Kelly also writes that his analysis “refutes the argument that more funding always leads to better performance.”

With the second statement, I’m in complete agreement. It can’t be said often enough that there’s no automatic benefit to pouring more tax dollars into public higher education. The opposite is actually more likely; as Richard Vedder showed in his book Going Broke by Degree, states that spend more on higher education actually reduce their economic growth.

But what about the first statement? If policy makers analyze data the right way, will they know how to change their higher education systems? I’m very skeptical.

Before getting into the specifics of this study, there is something we should keep in mind about statistics: they are often used as an excuse for government action when no action is called for. That point was driven home to me many years ago when I read about a man who served as financial secretary of Hong Kong in the days when it was a British colony, Sir John Cowperthwaite.

He was once asked why the government in Hong Kong didn’t collect economic statistics. He replied that they would serve no useful purpose and would simply encourage politicians back in Britain to think they could do something to improve on the laissez-faire policies he followed. In one of his last writings, Milton Friedman paid tribute to Cowperthwaite and his “positive non-intervention” approach.

Kelly has gone to great lengths to come up with statistical measures of state higher education performance. It wasn’t easy. “The most difficult barrier to conducting productivity analyses in postsecondary education,” he writes, ”is the lack of available data on the institutional costs of producing college degrees.”

Let’s stop right there.

Colleges and universities, much less systems of them, do not produce degrees, certificates or any other sort of educational credential. Individual students earn them. This isn’t just semantic quibbling. It makes a great deal of difference whether you think of higher education as a producer of credentials, or as a market in which people can shop for educational services they want. The former encourages the kind of thinking that plagued the Soviet economy (“Comrades, we must meet or exceed our production goals!”) whereas the latter encourages businesslike thinking (“How do we make our services as appealing as possible?”).

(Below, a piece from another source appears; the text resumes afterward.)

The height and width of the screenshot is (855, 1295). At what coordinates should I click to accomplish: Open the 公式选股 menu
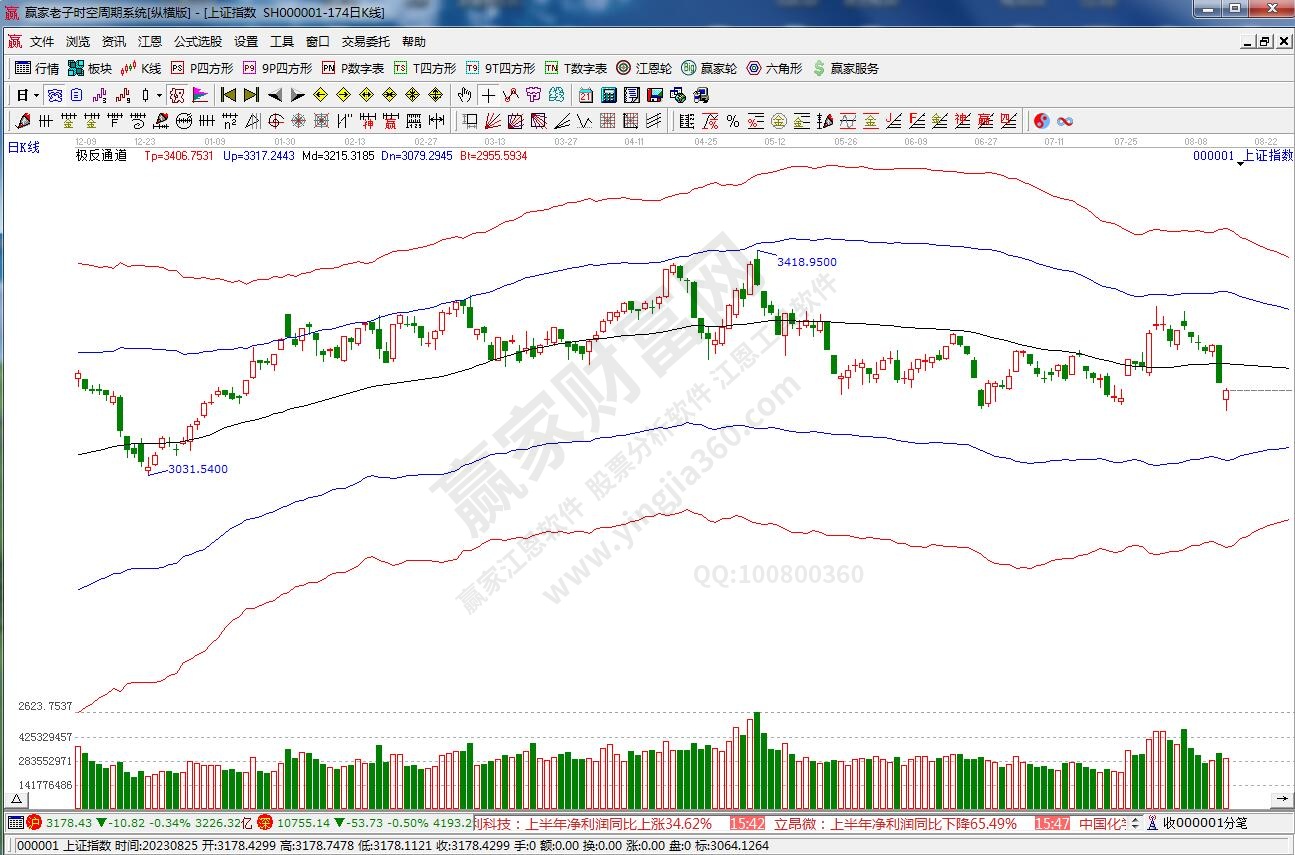point(198,42)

Think I’m exaggerating about the central planning mindset that educational statistics encourage? Kelly writes that states should think about “creat(ing) and sustain(ing) an economy that can retain the graduates they produce.” Why? People will go where they find the best employment, and state borders have nothing to do with that. Indiana “produces” more engineers than employers in the state need, but that doesn’t mean that politicians need to do anything to attract more companies that employ engineers.

Nor do states have to do something if they have a large proportion of what Kelly calls “undereducated adults.” If an individual thinks he would benefit from more education, he has no shortage of opportunities to obtain it.

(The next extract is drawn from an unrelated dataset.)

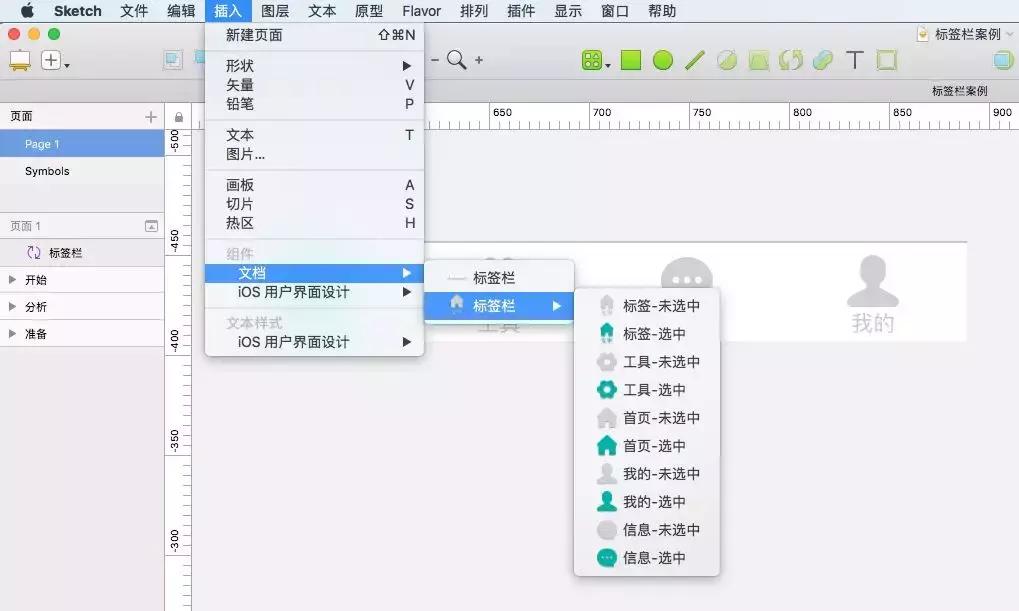Open the Flavor menu in menu bar
Screen dimensions: 1019x611
point(420,11)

For the sake of argument, let’s take the report’s statistics seriously. How productive is North Carolina’s public higher education system?

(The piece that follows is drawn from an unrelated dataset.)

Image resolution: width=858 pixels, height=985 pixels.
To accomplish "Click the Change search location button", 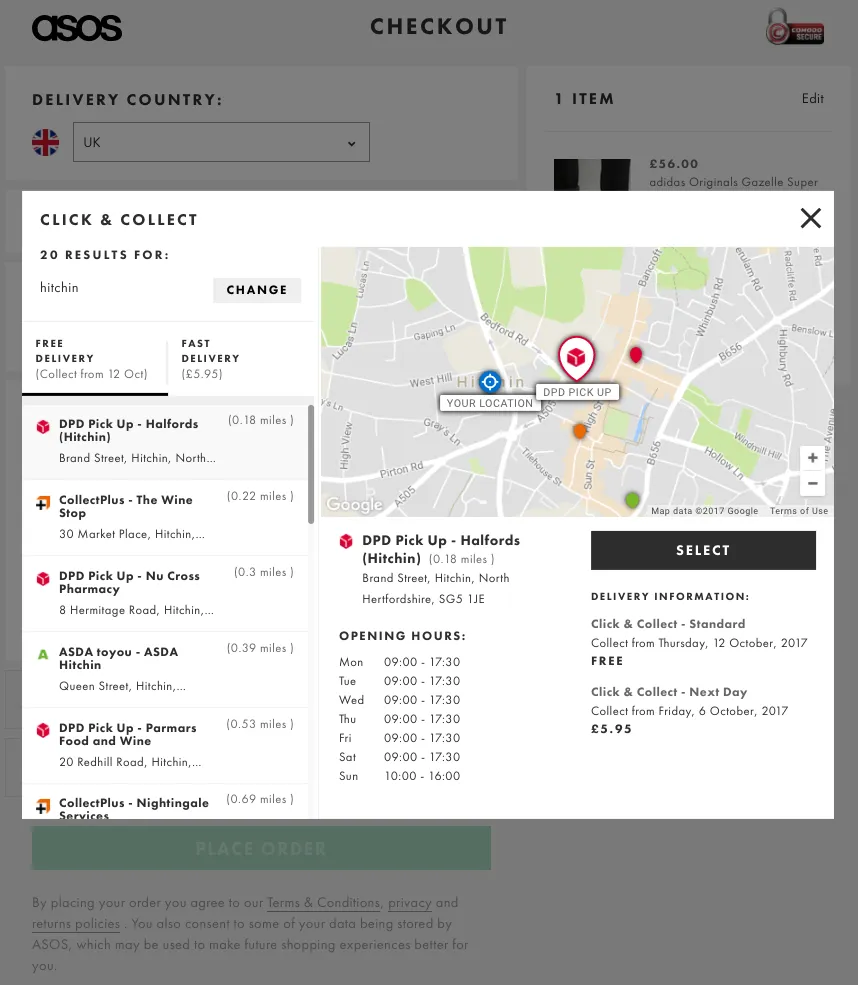I will click(x=257, y=290).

Measuring the graduation rate per 100 full-time equivalent students enrolled, North Carolina is at 21, which is somewhat below the national average of 23. (Colorado is tops at 30.) That statistic will probably lead to demands that UNC schools need to “improve” and get more students through to their degrees.

I’d look at it differently. If a somewhat higher percentage of students who enroll in college in North Carolina than in Colorado later decide that completing the degree isn’t the best thing to do, what does it matter?

On another measure, the percentage of degrees awarded in scientific, math, and engineering fields, North Carolina looks quite “productive,” with 13.1 percent versus the national average of 11.8 percent. Florida is last with just 8.2 percent. Since those fields tend to be in high demand and generally pay well, we might cheer.

Don’t bother. Again, high numbers aren’t necessarily better than low ones. (Tops, by the way, is South Dakota.)

State higher education leaders should be thinking of improving efficiency, but these statistics don’t help. They should be asking questions like, “Are we spending more than necessary on administrative staff?” “Are professors doing too much research and not enough teaching?” That business-like approach will serve students and taxpayers best.